Persyaratan utama dari larutan yang diberikan secara parenteral ialah
kejernihan. Sediaan ini harus jernih seperti lawan dan bebas dari semua zat yang
yaitu semua yang bergerak. Senyawa yang tidak larut, yang tanpa disengaja ada.
Termasuk pengotoran seperti debu, serat serat baju, serpihan serpihan gelas,
kelepsan dari wadah gelas atau plastic atau tutup atau zat yang yang ditemui, yang
masuk kedalam produk selama proses pembuatan , penyimpana dan pemberian.

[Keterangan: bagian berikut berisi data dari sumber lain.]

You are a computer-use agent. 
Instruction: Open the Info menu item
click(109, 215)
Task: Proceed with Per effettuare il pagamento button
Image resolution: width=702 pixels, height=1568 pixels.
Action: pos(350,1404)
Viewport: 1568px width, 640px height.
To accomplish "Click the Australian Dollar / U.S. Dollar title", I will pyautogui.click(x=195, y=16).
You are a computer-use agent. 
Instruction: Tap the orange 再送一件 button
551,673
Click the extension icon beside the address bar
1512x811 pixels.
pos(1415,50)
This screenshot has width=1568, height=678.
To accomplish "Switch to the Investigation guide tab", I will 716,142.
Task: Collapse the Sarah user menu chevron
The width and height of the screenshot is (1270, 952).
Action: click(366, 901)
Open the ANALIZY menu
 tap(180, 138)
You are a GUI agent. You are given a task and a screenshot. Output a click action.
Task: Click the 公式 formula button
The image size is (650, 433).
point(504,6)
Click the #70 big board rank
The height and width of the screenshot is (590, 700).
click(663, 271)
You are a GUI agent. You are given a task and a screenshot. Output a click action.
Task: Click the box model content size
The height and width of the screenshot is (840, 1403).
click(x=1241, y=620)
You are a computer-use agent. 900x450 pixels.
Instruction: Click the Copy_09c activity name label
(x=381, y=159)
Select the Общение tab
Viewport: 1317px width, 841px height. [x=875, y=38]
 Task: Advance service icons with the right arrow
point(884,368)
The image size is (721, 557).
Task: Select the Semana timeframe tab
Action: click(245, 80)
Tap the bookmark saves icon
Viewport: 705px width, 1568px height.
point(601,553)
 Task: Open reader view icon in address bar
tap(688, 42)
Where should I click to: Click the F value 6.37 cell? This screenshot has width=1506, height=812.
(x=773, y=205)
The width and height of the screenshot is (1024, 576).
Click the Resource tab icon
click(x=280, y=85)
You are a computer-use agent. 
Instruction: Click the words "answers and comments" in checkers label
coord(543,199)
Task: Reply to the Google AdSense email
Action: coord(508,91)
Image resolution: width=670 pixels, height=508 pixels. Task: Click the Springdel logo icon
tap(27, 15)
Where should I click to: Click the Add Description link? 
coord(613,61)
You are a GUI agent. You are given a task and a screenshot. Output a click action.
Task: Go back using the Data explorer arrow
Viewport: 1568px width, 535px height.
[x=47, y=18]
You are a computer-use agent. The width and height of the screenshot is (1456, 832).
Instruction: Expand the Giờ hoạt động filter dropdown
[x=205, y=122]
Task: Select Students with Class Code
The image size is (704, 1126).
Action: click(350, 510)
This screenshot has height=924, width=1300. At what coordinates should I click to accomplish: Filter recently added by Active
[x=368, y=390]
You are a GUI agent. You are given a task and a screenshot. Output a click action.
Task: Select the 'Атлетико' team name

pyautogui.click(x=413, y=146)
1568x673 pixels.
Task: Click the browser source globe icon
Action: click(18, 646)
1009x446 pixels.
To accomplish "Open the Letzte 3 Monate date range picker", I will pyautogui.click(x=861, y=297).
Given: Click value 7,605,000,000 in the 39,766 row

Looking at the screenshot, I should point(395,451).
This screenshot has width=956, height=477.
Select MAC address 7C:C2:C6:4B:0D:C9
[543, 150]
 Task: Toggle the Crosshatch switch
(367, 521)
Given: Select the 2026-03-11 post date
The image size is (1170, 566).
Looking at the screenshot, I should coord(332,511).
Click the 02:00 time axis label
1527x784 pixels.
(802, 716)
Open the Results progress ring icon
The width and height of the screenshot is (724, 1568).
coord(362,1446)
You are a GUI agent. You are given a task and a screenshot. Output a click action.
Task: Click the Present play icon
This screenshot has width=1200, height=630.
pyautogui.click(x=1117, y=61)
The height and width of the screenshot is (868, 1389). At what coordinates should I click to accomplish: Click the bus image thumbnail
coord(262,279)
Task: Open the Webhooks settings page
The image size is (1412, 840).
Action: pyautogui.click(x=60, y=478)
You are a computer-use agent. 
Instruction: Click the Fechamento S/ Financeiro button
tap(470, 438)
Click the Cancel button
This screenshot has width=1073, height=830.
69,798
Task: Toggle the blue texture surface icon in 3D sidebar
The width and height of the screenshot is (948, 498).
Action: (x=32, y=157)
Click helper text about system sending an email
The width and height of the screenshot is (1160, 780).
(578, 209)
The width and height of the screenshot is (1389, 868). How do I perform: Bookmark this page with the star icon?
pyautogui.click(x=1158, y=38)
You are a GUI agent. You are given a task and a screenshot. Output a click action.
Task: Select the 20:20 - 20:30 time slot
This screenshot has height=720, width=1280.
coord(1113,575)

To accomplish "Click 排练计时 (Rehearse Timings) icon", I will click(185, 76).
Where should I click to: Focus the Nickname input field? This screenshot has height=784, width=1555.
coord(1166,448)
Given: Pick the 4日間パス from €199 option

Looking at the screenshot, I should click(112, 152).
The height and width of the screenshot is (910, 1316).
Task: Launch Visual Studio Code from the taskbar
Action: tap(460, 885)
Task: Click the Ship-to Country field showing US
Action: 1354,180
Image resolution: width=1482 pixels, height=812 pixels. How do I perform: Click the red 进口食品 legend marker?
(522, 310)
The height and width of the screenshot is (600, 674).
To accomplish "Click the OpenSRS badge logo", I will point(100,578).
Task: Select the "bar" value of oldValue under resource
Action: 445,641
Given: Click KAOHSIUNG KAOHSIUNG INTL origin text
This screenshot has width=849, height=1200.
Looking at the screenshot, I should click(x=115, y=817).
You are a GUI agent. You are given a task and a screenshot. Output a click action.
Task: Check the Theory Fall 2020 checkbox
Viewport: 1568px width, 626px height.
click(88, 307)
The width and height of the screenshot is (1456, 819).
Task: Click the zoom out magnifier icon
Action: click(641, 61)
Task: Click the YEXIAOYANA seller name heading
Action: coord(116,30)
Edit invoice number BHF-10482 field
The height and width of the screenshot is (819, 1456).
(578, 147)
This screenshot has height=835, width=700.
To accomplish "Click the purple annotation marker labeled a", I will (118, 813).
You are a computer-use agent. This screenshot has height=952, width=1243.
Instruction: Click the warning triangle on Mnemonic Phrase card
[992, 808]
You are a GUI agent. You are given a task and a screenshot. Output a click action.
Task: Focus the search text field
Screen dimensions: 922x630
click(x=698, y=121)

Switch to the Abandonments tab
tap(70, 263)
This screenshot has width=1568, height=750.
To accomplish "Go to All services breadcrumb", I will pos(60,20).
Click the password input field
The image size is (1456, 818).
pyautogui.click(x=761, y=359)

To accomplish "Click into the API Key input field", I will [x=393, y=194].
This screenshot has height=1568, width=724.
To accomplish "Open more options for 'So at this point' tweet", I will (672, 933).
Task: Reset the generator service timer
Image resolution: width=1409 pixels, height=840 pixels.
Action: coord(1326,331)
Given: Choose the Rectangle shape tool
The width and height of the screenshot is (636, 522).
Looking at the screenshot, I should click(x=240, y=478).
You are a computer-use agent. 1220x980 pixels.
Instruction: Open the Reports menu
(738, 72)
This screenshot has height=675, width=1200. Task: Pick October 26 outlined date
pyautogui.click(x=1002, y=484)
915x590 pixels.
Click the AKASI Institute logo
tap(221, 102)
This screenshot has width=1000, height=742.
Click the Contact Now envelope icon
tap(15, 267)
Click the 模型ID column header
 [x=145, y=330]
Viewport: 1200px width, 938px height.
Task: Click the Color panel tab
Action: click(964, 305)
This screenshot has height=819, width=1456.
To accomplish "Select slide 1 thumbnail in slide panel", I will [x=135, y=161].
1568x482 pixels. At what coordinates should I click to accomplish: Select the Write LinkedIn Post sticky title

Suatu sediaan parenteral harus steril karena sediaan ini unik yang
diinjeksikan atau disuntikan melalui kulit atau membrane mukosa kedalam
kompartemen tubuh yang paling dalam.
Wadah harus dipilih secara teliti, yang secara kimia tahan terhadap larutan
yang akn dimasukan dan emempunyai kualitas yang paling baik untuk
memperkecil kemungkinan terkelupasnya wadah dan kelupasan wadah masuk
kedalam larutan. Telah diakui, kadng kadang ditemui zat-zat tertentu pada produk
parenteral yang berasal dari kelupasan wadah gelas atau plastic. Bila wadah telah
dipilih untuk dipakai , wadah harus dicuci dengan seksama agar terbebas dari zat
asing. Selama pengisisna wadah, harus diperhatikan sungguh-sungguh
prose
pengisian untuk mencegah masuknya debu yang dikandung udara serat kain tau
pengotor lain kedalam wadah.
Dalam tubuh manusia, terdapat fungsi penerapan konsep larutan
penyangga misalnya pada cairan tubuh. Cairan tubuh ini bisa dalam cairan intrasel
maupun cairan ekstrasel. Dimana sistem penyangga utama dalam cairan
intraselnya seperti H2PO4- dan HPO42- yang dapat bereaksi dengan suatu asam
dan basa. pH darah tubuh manusia berkisar antara 7,35-7,45. Kondisi di mana pH
darah kurang dari 7,35 disebut asidosis. Faktor-faktor yang mempengaruhi
terjadinya kondisi asidosis antara lain penyakit jantung, penyakit ginjal, kencing
manis, dan diare yang terus-menerus. Sedangkan kondisi di mana pH darah lebih
dari 7,45 disebut alkolosis. Kondisi ini disebabkan muntah yang hebat,
hiperventilasi (kondisi ketika bernafas terlalu cepat karena cemas atau histeris
pada ketinggian.
Kesimpulan
Berdasarkan hasil pembahasan, ditarik kesimpulan evaluasi terhadap
sediaan injeksi yang dibuat, telah sesuai dengan persyaratan pengujian yang
tercantum pada FI. Ed. IV dan ujui yang diprktikumkan berupa 5 buah sediaan,
jernih, seragam.
Daftar Pustaka
Lukas, Stefanus. 2011. Formulasi Steril Edisi revisi. Yogjakarta: CV. Andi
Offset
DEPKES RI.1995.Farmakofe Indonesia Edisi IV.Jakarta: BPOM
Ansel, H.C., (1989), Pengantar Bentuk Sediaan Farmasi, edisi IV,
Terjemahan Farida Ibrahim, UI Press, Jakarta.